Red-bellies are a medium-sized venomous snake with red, orange and pink scales across their belly.

Despite the significant number of red-belly bites received each year, very few human deaths have resulted.

They can be useful in clearing backyards of other pests, eating frogs, lizards, small mammals, and even more venomous snakes such as the brown snake.

Children and pets are at the greatest health risk from a snake bite given their smaller size, according to the Australian Museum.

In a Facebook post warning residents, the Animal Hospital suggested the recent snake sightings could be due to the work being done of the M5.

Increasing urban development has been linked to snake displacement, causing some to go to inhabited areas while they wait for the construction near their habitats to end.

Earlwood Animal Hospital posted a warning on social media after twice spotting red-bellied black snakes in the residential area last week.

Earlwood Animal Hospital posted a warning on social media after twice spotting red-bellied black snakes in the residential area last week.Credit:Facebook

But full-time snake-handler Ross Ambrose - who, in his free-time, likes to study the biogeography of Sydney - said there doesn’t have to be a reason why a snake turns up in an urban area.

**********

REQUIRED ACTIONS:
a – In the article on red-bellied black snakes, what reason does it give for snakes turning up in inhabited areas? Answer in one to three sentences.
b – Please write the next part of the article on red-bellied black snakes, picking up after its final sentence.

INFORMATION PROVIDED:
**********

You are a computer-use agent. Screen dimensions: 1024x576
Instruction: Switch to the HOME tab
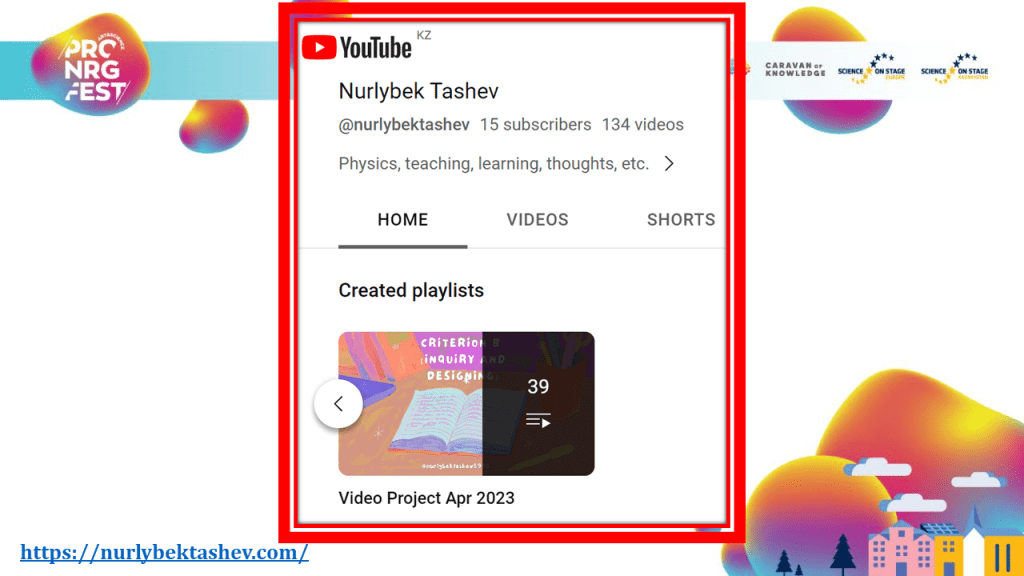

**********

ANSWERS FOR THIS EXERCISE:
a – Increasing urban development has been linked to snake displacement. Some snakes move into inhabited areas while they wait for construction near their habitats to end.

b –
“The thing I tell people is that if you have a regular Australian backyard, there is a chance you’ll see a native Australian animal,” Mr Ambrose said.

“In the Sydney basin, there is nowhere it isn’t possible to see a red-belly. Once upon a time they lived in every part of Sydney, and while a lot of species have disappeared [in urban areas] - such as the tiger snake or the death adder - the red-belly hangs on as a bit of a fringe dweller.”

In addition to Earlwood, Mr Ambrose - who has spent the last decade catching snakes in Sydney - said it isn’t unusual to see snake populations in areas built on creeks and bushland, such as Marrickville, Dulwich Hill and Tempe.

They also have a tendency of hiding in car engines and unknowingly hitching a ride into town, he added.

Mr Ambrose said if you see a snake, particularly a red-belly, it is best to leave them alone.

"Snakes are for looking, not for touching: if you see one, try not to dive on top of it and hold onto it," Mr Ambrose joked.

This can be easier said then done when it comes to pets, especially small hunting dogs like terriers.

Dr Nicholls of Earlwood Animal Hospital said snake-bitten pets in Sydney should be rushed to a specialist clinic likely to stock an antivenom. This includes the University of Sydney Veterinary Teaching Hospital, North Ryde's Small Animal Specialist Hospital, or Homebush's Animal Referral Hospital, or any local vet on the outskirts of Sydney.

Dr Nicholls also recommends tightly wrapping the snake-bitten limb, and calling ahead to make sure your closest clinic stocks the correct antivenom.